2018 yerel seçimleri sonrasında bir yandan bir erken seçim fırsatı kollarken siyasi hedefler ve ekonomi arasında kurulan denge düşük faiz, bol kredi ve rezerv satışı ile kurları tutmaya dayalıydı ve kamuoyuna sunuşu “nas” sözcüğü ile yapılmıştı. Geldiğimiz noktada 2023 seçim galibiyetinin yarattığı siyasi çerçeve ile ekonominin enkaz hali arasında yeni bir denge kuruluyor. Bu nedenle geçmiş söylemler de değişiyor. Erdoğan’ın radikal faiz artışları yapan yeni ekonomi yönetimi için ekonominin ehil ellerde olduğunu söylemesi, faizi unutup “enflasyonu da kısa zamanda durduracağız” söylemini öne çıkarması bunun örnekleri.

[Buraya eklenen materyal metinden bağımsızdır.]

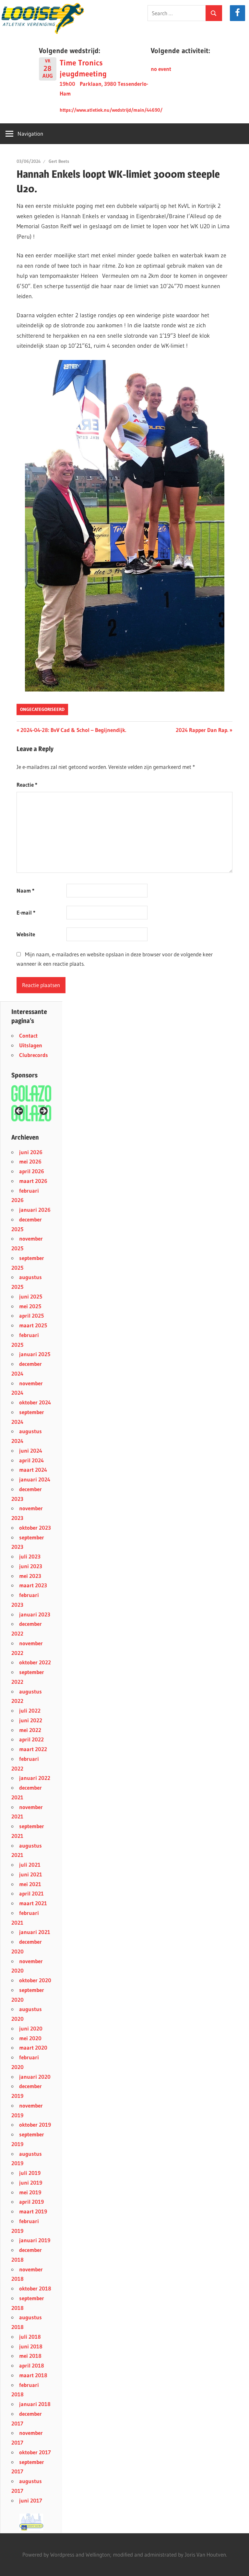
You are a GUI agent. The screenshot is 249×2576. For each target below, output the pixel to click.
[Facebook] (237, 13)
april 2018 (31, 2365)
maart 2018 (33, 2375)
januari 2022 (34, 1777)
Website (26, 934)
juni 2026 (30, 1152)
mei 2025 (30, 1306)
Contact (28, 1035)
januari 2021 (34, 1932)
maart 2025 (33, 1325)
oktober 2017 (35, 2452)
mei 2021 (30, 1884)
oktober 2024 (35, 1402)
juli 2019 (30, 2172)
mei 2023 (30, 1575)
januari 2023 (34, 1614)
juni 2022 (30, 1720)
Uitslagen (30, 1045)
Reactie (27, 784)
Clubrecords (33, 1055)
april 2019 (31, 2201)
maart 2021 (33, 1903)
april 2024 (31, 1460)
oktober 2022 (35, 1662)
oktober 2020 (35, 1980)
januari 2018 (35, 2404)
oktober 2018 (35, 2288)
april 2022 (31, 1739)
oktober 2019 (35, 2124)
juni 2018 (30, 2346)
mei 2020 (30, 2038)
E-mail (26, 912)
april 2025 (31, 1315)
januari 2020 (35, 2076)
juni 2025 (30, 1296)
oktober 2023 (35, 1527)
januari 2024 (34, 1479)
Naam (25, 890)
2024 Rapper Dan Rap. (202, 729)
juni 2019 (30, 2182)
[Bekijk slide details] (31, 1113)
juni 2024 (30, 1450)
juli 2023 (30, 1556)
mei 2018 (30, 2355)
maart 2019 (33, 2211)
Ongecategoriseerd (42, 709)
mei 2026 (30, 1161)
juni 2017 (30, 2500)
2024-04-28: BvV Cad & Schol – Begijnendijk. (73, 729)
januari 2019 (34, 2240)
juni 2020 (30, 2028)
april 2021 (31, 1893)
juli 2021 (30, 1864)
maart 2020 (33, 2047)
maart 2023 (33, 1585)
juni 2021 (30, 1874)
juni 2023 (30, 1566)
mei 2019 (30, 2192)
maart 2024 (33, 1469)
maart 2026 (33, 1180)
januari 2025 (34, 1354)
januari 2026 (35, 1209)
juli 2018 (30, 2336)
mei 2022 (30, 1730)
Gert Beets (59, 161)
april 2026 (31, 1171)
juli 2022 (30, 1710)
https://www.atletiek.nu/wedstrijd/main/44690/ (111, 110)
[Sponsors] (31, 1093)
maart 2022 (33, 1749)
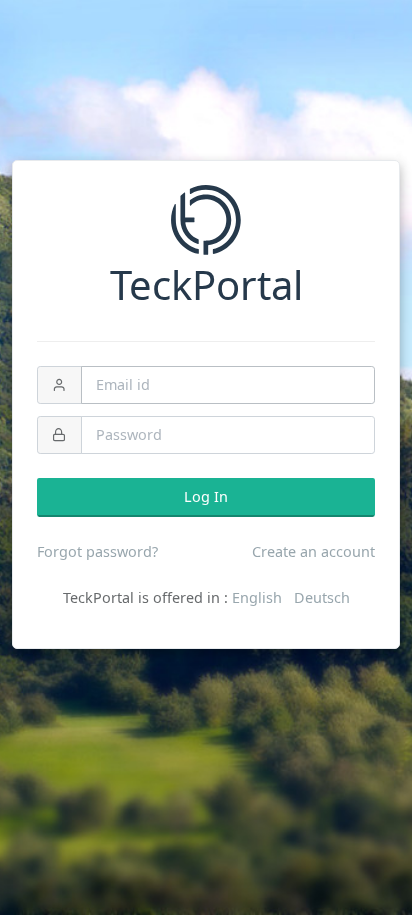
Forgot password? (97, 551)
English (257, 597)
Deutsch (322, 597)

Martta yapılacak yerel seçimler, kuşkusuz Erdoğan’ın ekonomik sorunlar ile siyasi hedefleri arasındaki dengeyi nasıl yöneteceğini etkileyecektir. Ancak şu anda ekonomi o kadar kritik bir noktada ki ani bir ödemeler dengesi krizinin patlak vermesini önlemek ile seçim ekonomisi arasında yapılacak tercihte birincisi ağır basar.
Öte yandan genel seçimler sonrasında muhalefetin girdiği dağınıklık ve karmaşa da bu alanda Erdoğan’ın elini son derece rahatlatıyor.
Sürpriz algısına yol açan bir neden de ekonomi yönetiminin önceliği konusundaki kafa karışıklığı. Ekonomi yönetiminin birinci ve acil önceliği enflasyon değil ödemeler dengesi krizi ihtimali. Bunun için acilen ve yüklü miktarda yabancı kaynak bulmak zorunlu. Kararları da bu şekillendiriyor.
Körfez turu derde deva olacak ölçüde bir sonuç doğurmadı. Artık umut Batılı kaynaklarda. Merkez Bankası başkan yardımcılıklarına yapılan atamalar ile 750 baz puanlık faiz artışı ve KKM’den çıkış adımlarının gerisinde bu faktör var.
Bu adımlar, Batılı kaynaklarda bir hareketlenme yaratabilir. Ancak döviz rezervlerinin içine düştüğü durumdan çıkmaya yetecek bir kaynak akışı için kurların daha da yükselmesini, tahvil faizlerinin ciddi bir artış göstermesini bekleyeceklerdir. Her iki adımın da başka ağır yan etkileri olur.
Bu koşullar, ekonomi yönetimini yeni sürprizler yapmaya zorlayacaktır.